Posted by: public interest lawyer | March 06, 2015 at 01:25 PM
Perhaps this was picked up in the earlier thread (which I admit to not reading), but have you all hashed out the possibility that professors may become more expert in their subject matter by reading and producing scholarship?
Frankly, the notion that most legal scholarship is crap supports the notion that law professors--as a whole--have a lot to learn still. Could that be legal scholarships' value proposition?
Posted by: Matthew Bruckner | March 06, 2015 at 02:23 PM
One more point. Law school is a professional school, not a trade school or a graduate school. That means that law professors are paid primarily to train professionals. Their salaries are paid by the lawyers they are training.
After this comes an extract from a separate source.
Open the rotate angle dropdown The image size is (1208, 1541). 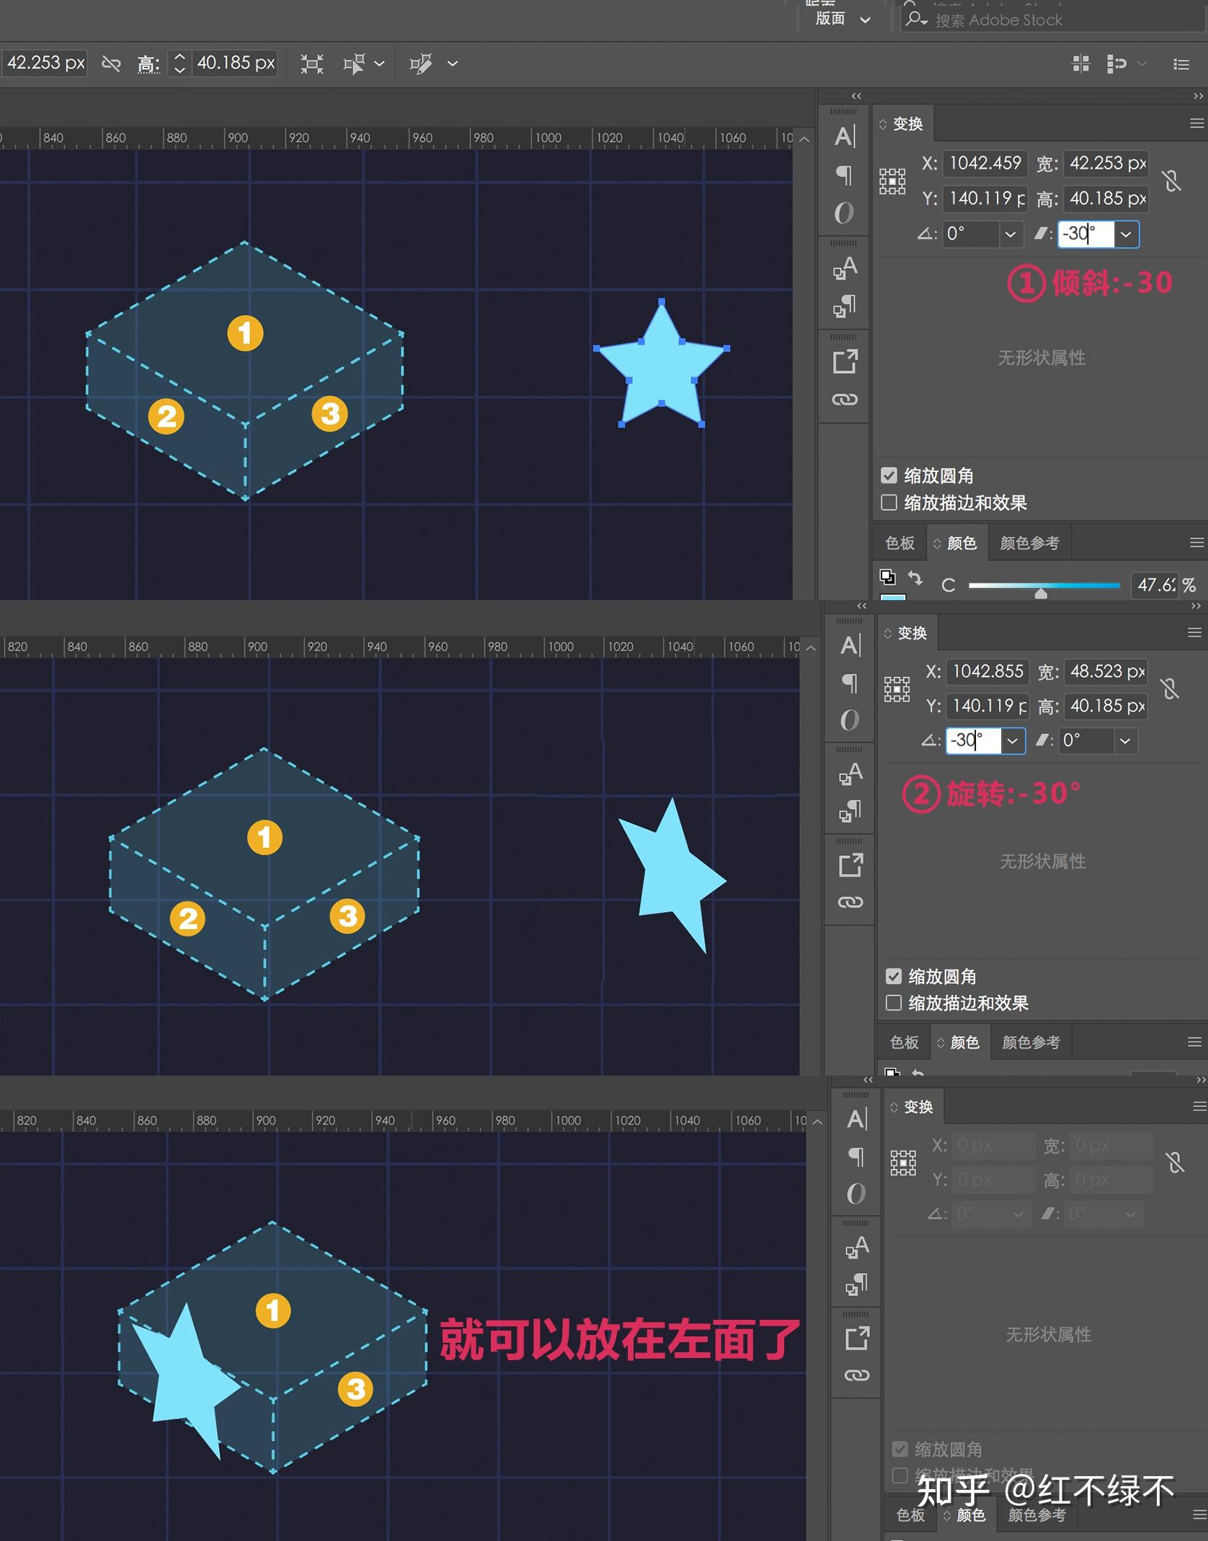coord(1010,234)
The traditional job description is that law professors, in addition to teaching, are paid to critique doctrine, judicial decisions, and public policy in order to be of service to judges and lawyers (who are law school graduates), as well as to write about legal history and philosophy, if that inspires their intellectual interest. In other words, law professors have to train professionals, which is their principal job, and to advise the profession, not just to speak to each other. The two jobs are interrelated because scholarship informs teaching and lawyers need to be trained by experts. But in fact, as Professor Harrison notes, law professors often do not even engage each other in the way appellate judges have to do. They cite each other and that is a different thing.
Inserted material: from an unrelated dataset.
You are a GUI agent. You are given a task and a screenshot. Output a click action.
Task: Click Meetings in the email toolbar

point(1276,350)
Posted by: public interest lawyer | March 06, 2015 at 02:25 PM
Public interest lawyer,
I'm not sure how you got arrived at professors only needing to be on campus 7 months of the year. Summer breaks for law school are considerably shorter than undergrad, and the Christmas break is nearly non-existent if you consider time needed to grade papers.
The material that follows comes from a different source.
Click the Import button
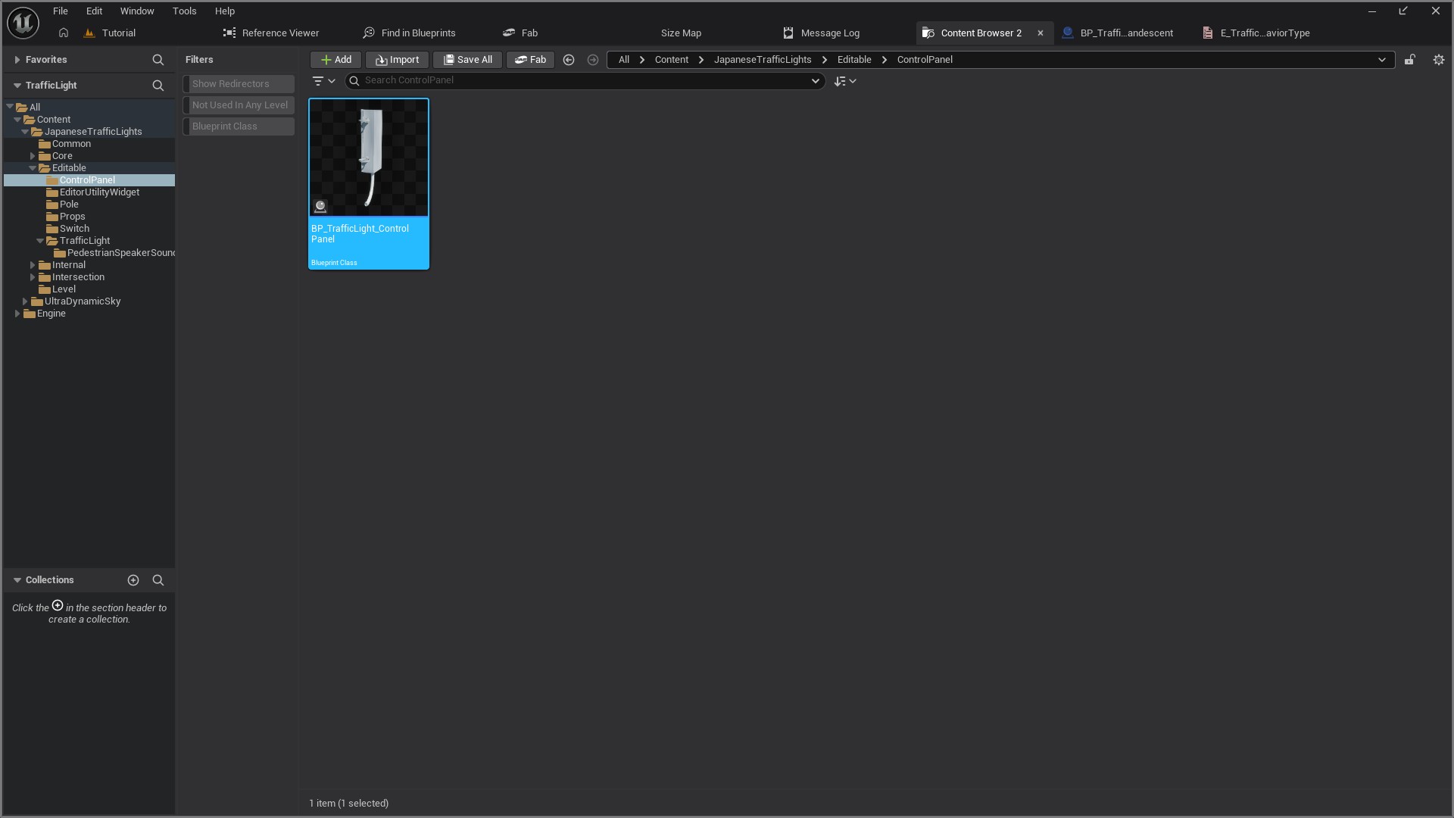This screenshot has width=1454, height=818. click(397, 60)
But, professors are still left with 10-12 weeks during the summer. If scholarship is only 25% of their job, as some have suggested, then the summer would be ample time, with very little time during the school year needed for research, maybe just 1-2 hours a week to keep up with newly released articles. That would allow professors to teach 3/3 course loads during the regular school year, and thus greatly reduce the headcount, perhaps by a third.
Also, I think you raise a good point about it being a professional school. We often hear the "it's not a trade school!" argument, but that should be met with "it's not a PhD program either!" I believe you're absolutely correct that it makes sense to view scholarship in terms of service to the profession.
Posted by: Derek Tokaz | March 06, 2015 at 02:55 PM
1. I think JoJo and public interest lawyer made excellent points about the contribution of current legal scholarship to the profession.
2. I think you're erecting a bit of a strawman--I don't think (most) comments are advocating for the abolition of legal scholarship, they're talking about revising the current model for that scholarship, including decreasing the amount of it (but not eliminating it).